[Collected data entries]
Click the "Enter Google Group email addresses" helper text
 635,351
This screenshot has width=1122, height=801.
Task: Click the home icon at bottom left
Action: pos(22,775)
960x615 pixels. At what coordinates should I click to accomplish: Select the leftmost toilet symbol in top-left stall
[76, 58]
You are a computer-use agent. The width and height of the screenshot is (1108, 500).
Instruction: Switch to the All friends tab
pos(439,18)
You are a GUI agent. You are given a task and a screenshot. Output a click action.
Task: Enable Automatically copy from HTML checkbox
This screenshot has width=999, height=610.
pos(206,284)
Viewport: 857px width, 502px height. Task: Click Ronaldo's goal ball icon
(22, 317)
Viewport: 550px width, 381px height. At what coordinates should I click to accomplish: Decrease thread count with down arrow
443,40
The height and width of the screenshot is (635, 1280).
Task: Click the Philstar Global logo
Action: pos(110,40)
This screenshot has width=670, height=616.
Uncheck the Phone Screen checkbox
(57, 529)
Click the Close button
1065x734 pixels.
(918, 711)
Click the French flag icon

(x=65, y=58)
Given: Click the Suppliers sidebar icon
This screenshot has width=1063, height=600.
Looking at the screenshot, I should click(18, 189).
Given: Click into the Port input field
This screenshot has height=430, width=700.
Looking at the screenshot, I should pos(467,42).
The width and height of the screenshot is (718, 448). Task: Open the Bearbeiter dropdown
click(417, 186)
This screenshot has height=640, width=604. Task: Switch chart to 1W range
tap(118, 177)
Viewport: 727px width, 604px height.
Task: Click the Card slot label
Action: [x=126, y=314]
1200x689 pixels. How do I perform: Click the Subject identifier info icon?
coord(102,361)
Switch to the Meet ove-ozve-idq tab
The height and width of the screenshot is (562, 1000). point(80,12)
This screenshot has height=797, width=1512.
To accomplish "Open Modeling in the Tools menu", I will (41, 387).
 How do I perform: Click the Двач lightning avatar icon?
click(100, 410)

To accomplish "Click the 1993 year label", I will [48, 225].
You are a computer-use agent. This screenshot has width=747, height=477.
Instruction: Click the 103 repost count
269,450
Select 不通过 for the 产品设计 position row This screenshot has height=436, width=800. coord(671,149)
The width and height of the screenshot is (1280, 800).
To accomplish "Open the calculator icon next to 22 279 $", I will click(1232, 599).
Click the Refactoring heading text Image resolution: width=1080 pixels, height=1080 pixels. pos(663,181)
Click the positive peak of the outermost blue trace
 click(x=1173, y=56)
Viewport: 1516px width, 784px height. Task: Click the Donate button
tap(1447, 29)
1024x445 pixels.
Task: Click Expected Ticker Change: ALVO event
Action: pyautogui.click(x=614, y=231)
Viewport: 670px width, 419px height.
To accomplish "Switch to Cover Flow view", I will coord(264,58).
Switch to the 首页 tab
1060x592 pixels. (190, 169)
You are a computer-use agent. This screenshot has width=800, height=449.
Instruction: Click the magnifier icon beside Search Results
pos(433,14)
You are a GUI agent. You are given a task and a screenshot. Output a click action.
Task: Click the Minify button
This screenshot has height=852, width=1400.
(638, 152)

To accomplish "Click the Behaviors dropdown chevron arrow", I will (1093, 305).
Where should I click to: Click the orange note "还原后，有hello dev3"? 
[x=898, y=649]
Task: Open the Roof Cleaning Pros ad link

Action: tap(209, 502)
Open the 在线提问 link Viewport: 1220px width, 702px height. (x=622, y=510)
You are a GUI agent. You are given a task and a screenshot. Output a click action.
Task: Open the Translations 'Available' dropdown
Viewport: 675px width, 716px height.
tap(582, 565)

- WORK TO BE COMPLETED: In full and without change, transcribe the data above.

- REPLY TO THE EXERCISE:
Click the "Enter Google Group email addresses" helper text
 635,351
This screenshot has width=1122, height=801.
Task: Click the home icon at bottom left
Action: pos(22,775)
960x615 pixels. At what coordinates should I click to accomplish: Select the leftmost toilet symbol in top-left stall
[76, 58]
You are a computer-use agent. The width and height of the screenshot is (1108, 500).
Instruction: Switch to the All friends tab
pos(439,18)
You are a GUI agent. You are given a task and a screenshot. Output a click action.
Task: Enable Automatically copy from HTML checkbox
This screenshot has width=999, height=610.
pos(206,284)
Viewport: 857px width, 502px height. Task: Click Ronaldo's goal ball icon
(22, 317)
Viewport: 550px width, 381px height. At what coordinates should I click to accomplish: Decrease thread count with down arrow
443,40
The height and width of the screenshot is (635, 1280).
Task: Click the Philstar Global logo
Action: pos(110,40)
This screenshot has width=670, height=616.
Uncheck the Phone Screen checkbox
(57, 529)
Click the Close button
1065x734 pixels.
(918, 711)
Click the French flag icon

(x=65, y=58)
Given: Click the Suppliers sidebar icon
This screenshot has width=1063, height=600.
Looking at the screenshot, I should click(18, 189).
Given: Click into the Port input field
This screenshot has height=430, width=700.
Looking at the screenshot, I should pos(467,42).
The width and height of the screenshot is (718, 448). Task: Open the Bearbeiter dropdown
click(417, 186)
This screenshot has height=640, width=604. Task: Switch chart to 1W range
tap(118, 177)
Viewport: 727px width, 604px height.
Task: Click the Card slot label
Action: [x=126, y=314]
1200x689 pixels. How do I perform: Click the Subject identifier info icon?
coord(102,361)
Switch to the Meet ove-ozve-idq tab
The height and width of the screenshot is (562, 1000). point(80,12)
This screenshot has height=797, width=1512.
To accomplish "Open Modeling in the Tools menu", I will (41, 387).
 How do I perform: Click the Двач lightning avatar icon?
click(100, 410)

To accomplish "Click the 1993 year label", I will [48, 225].
You are a computer-use agent. This screenshot has width=747, height=477.
Instruction: Click the 103 repost count
269,450
Select 不通过 for the 产品设计 position row This screenshot has height=436, width=800. coord(671,149)
The width and height of the screenshot is (1280, 800).
To accomplish "Open the calculator icon next to 22 279 $", I will click(1232, 599).
Click the Refactoring heading text Image resolution: width=1080 pixels, height=1080 pixels. pos(663,181)
Click the positive peak of the outermost blue trace
 click(x=1173, y=56)
Viewport: 1516px width, 784px height. Task: Click the Donate button
tap(1447, 29)
1024x445 pixels.
Task: Click Expected Ticker Change: ALVO event
Action: pyautogui.click(x=614, y=231)
Viewport: 670px width, 419px height.
To accomplish "Switch to Cover Flow view", I will coord(264,58).
Switch to the 首页 tab
1060x592 pixels. (190, 169)
You are a computer-use agent. This screenshot has width=800, height=449.
Instruction: Click the magnifier icon beside Search Results
pos(433,14)
You are a GUI agent. You are given a task and a screenshot. Output a click action.
Task: Click the Minify button
This screenshot has height=852, width=1400.
(638, 152)

To accomplish "Click the Behaviors dropdown chevron arrow", I will (1093, 305).
Where should I click to: Click the orange note "还原后，有hello dev3"? 
[x=898, y=649]
Task: Open the Roof Cleaning Pros ad link

Action: tap(209, 502)
Open the 在线提问 link Viewport: 1220px width, 702px height. (x=622, y=510)
You are a GUI agent. You are given a task and a screenshot. Output a click action.
Task: Open the Translations 'Available' dropdown
Viewport: 675px width, 716px height.
tap(582, 565)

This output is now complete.